▶ [RECORDS SUPPLIED]
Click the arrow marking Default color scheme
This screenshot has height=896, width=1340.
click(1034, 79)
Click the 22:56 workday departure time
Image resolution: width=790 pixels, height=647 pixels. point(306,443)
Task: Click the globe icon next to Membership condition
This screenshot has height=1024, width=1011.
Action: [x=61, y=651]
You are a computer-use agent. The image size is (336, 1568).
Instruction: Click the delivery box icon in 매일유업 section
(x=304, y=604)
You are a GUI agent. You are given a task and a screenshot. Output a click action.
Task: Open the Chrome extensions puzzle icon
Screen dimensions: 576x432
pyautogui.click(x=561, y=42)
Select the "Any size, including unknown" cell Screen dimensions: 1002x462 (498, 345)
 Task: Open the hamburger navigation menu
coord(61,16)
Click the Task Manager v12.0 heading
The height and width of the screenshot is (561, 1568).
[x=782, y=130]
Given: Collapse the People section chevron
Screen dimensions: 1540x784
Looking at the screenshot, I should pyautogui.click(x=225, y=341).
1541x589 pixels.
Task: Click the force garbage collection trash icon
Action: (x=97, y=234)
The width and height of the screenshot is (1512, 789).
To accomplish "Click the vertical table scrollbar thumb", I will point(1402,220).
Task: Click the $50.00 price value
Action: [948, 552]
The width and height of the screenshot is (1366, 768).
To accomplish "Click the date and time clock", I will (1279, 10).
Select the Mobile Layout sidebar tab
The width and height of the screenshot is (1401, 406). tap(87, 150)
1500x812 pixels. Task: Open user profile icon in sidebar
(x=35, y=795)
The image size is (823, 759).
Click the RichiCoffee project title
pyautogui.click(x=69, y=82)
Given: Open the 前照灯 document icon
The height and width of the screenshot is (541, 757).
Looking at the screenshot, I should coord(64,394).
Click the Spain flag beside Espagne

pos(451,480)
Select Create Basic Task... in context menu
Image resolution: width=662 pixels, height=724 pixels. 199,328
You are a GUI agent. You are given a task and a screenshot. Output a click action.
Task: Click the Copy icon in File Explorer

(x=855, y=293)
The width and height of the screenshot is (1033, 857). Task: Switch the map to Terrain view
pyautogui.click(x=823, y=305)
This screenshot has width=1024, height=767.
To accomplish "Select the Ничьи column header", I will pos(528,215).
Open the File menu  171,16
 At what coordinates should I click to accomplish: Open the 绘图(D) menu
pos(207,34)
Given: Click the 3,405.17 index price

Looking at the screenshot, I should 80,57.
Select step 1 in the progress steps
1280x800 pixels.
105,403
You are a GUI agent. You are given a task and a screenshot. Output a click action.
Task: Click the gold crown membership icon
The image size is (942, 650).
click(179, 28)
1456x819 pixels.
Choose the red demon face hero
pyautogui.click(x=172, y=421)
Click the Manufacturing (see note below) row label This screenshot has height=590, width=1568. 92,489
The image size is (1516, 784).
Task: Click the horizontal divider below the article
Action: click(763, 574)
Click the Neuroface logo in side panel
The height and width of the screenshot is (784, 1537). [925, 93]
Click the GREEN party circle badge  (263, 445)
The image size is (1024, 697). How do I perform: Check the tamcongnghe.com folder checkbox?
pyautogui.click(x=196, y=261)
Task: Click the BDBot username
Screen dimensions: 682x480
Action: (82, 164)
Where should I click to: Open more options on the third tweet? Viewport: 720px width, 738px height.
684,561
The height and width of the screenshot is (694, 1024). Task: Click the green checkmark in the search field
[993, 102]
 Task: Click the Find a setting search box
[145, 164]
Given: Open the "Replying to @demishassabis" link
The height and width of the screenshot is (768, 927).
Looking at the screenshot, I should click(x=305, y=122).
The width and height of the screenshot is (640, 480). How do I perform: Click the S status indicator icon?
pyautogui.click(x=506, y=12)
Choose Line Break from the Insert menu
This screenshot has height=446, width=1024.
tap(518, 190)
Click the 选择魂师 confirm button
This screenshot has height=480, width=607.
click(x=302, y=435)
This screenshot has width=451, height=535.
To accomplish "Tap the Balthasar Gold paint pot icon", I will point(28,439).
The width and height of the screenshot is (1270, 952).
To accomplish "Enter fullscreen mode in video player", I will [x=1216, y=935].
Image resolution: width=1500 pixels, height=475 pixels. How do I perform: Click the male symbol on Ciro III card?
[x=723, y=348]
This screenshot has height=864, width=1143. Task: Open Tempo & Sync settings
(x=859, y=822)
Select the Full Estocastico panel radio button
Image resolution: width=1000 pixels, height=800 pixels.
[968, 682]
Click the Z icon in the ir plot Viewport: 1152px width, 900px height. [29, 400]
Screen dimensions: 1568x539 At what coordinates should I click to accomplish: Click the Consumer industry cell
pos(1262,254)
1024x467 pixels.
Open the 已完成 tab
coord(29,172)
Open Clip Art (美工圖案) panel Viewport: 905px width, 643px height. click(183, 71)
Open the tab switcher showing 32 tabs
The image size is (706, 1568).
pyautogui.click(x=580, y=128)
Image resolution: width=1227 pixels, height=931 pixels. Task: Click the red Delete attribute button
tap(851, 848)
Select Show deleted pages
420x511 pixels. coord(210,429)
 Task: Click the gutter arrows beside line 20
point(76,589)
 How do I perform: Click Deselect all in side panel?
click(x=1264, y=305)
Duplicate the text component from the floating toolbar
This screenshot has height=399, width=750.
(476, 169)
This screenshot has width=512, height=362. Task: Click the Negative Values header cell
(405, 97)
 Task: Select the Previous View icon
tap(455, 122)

▶ [TASK OBJECTIVE] Where a line of the records includes "from", copy it.

▶ [OUTPUT BELOW]
Choose Line Break from the Insert menu
Duplicate the text component from the floating toolbar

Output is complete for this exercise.